====== Supplied entries

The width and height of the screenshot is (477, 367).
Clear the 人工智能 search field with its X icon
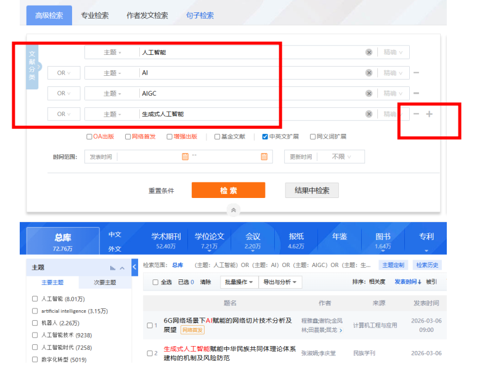[369, 52]
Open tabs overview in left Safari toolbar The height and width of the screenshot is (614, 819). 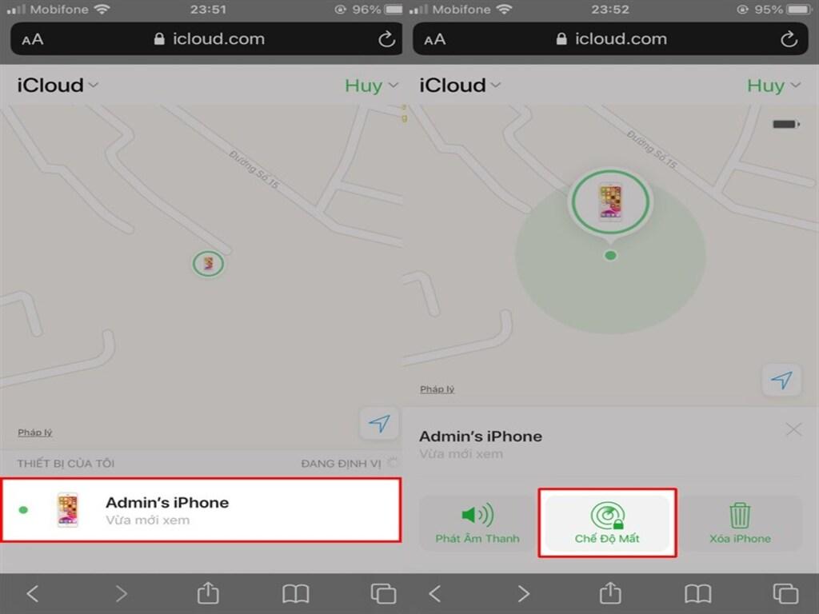383,594
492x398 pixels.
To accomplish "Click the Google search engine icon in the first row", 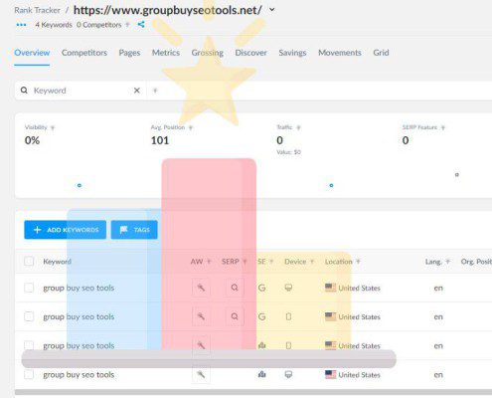I will [x=261, y=288].
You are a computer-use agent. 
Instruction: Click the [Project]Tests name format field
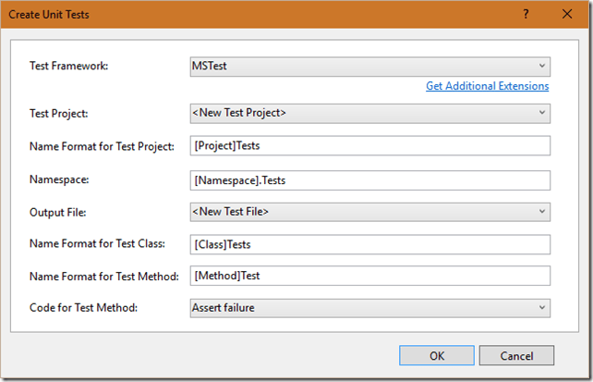point(369,146)
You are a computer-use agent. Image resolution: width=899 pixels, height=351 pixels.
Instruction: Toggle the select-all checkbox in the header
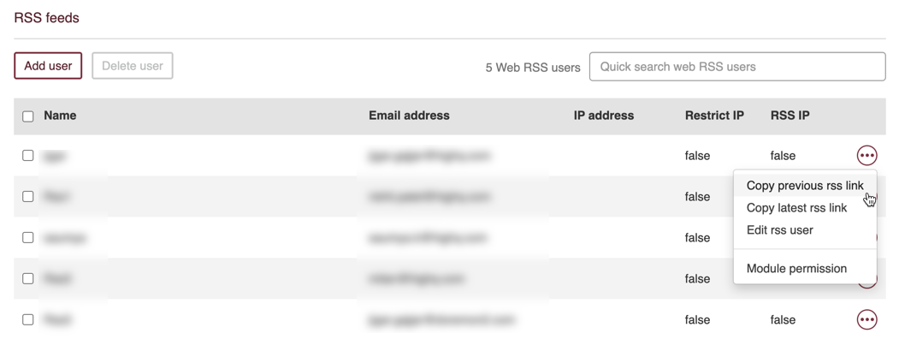click(27, 116)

============

What to produce:
Copy each line above that contains the string "computer".

Solution to this problem:
You are a computer-use agent. 
You are a computer-use agent. Image resolution: width=899 pixels, height=351 pixels.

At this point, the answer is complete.